Lines holding the word "blue" must be located in the listing below and copied.
***
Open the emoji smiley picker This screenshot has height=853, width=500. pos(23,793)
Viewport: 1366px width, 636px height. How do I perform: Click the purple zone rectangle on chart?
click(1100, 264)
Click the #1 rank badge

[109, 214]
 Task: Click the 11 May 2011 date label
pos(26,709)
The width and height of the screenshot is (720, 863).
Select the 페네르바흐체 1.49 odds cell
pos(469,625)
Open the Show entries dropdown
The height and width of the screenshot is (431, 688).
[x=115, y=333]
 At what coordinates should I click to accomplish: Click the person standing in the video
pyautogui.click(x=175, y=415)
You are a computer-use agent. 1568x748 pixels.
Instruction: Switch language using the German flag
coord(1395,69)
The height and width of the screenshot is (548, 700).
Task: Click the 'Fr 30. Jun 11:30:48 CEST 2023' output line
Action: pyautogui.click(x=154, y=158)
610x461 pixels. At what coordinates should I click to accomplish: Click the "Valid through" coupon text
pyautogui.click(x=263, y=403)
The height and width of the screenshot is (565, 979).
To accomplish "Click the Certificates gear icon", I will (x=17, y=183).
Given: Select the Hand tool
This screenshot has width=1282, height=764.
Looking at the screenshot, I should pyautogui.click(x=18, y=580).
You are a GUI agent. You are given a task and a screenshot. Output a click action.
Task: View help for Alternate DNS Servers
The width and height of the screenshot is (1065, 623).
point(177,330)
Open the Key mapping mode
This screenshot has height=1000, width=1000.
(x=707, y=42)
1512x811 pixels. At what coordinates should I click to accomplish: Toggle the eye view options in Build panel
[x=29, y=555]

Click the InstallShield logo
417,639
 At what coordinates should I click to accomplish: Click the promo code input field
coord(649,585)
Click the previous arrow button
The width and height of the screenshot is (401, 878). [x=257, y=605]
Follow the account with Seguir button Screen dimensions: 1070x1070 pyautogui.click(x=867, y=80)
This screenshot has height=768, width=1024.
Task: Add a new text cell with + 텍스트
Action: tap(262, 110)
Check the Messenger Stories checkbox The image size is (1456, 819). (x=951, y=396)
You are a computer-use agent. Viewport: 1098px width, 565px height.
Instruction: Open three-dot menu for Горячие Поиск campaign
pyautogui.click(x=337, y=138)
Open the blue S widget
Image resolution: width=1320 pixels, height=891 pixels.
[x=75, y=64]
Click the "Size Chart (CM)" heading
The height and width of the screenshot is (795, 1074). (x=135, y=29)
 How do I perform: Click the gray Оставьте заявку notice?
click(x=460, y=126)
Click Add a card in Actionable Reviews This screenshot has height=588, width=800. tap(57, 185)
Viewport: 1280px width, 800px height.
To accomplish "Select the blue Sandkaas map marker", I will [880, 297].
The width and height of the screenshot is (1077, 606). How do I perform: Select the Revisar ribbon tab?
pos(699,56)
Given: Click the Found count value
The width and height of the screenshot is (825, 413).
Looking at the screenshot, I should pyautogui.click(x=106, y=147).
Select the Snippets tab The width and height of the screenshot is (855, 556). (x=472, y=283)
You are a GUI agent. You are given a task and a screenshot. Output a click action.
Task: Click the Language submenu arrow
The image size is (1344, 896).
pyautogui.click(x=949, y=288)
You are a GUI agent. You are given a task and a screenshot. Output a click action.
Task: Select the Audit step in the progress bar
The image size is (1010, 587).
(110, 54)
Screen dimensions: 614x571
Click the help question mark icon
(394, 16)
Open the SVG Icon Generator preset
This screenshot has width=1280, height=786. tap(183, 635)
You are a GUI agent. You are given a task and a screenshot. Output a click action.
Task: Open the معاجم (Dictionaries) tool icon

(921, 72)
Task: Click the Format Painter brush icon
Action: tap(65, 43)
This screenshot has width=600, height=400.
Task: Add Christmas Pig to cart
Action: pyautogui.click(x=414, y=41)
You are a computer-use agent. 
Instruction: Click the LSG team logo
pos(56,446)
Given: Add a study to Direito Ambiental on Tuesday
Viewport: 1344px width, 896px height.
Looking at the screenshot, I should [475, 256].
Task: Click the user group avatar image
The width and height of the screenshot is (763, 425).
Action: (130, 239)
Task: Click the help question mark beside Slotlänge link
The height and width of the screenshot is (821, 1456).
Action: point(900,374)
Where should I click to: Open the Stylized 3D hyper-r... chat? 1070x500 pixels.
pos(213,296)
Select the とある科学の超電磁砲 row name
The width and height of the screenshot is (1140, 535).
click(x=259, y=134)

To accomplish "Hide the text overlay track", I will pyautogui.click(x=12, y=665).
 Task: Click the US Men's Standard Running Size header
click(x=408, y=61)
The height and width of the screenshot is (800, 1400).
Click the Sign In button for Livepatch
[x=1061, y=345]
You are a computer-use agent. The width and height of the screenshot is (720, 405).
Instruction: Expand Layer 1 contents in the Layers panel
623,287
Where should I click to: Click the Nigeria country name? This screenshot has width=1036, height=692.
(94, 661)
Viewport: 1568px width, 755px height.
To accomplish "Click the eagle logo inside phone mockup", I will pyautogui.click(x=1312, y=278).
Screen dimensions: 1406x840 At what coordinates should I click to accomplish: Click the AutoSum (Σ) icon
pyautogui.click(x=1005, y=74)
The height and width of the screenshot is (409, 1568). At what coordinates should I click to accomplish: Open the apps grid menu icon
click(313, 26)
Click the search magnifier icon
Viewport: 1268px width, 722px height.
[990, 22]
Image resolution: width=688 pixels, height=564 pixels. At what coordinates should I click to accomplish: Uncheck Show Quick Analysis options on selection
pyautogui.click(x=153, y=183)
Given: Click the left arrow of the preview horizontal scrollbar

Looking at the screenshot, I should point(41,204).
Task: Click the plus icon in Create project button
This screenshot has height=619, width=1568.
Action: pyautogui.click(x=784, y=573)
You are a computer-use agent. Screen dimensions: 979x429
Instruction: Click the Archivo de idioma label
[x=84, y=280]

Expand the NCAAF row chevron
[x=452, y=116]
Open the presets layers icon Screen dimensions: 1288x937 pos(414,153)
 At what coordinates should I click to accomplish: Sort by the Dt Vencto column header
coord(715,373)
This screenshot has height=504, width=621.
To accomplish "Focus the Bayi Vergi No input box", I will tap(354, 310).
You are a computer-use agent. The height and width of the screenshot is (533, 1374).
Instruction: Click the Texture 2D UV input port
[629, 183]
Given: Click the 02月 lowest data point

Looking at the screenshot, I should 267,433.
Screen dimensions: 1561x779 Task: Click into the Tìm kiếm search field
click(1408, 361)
***
> [SOLUTION TO THIS TASK]:
Open the blue S widget
To accomplish "Select the blue Sandkaas map marker", I will [880, 297].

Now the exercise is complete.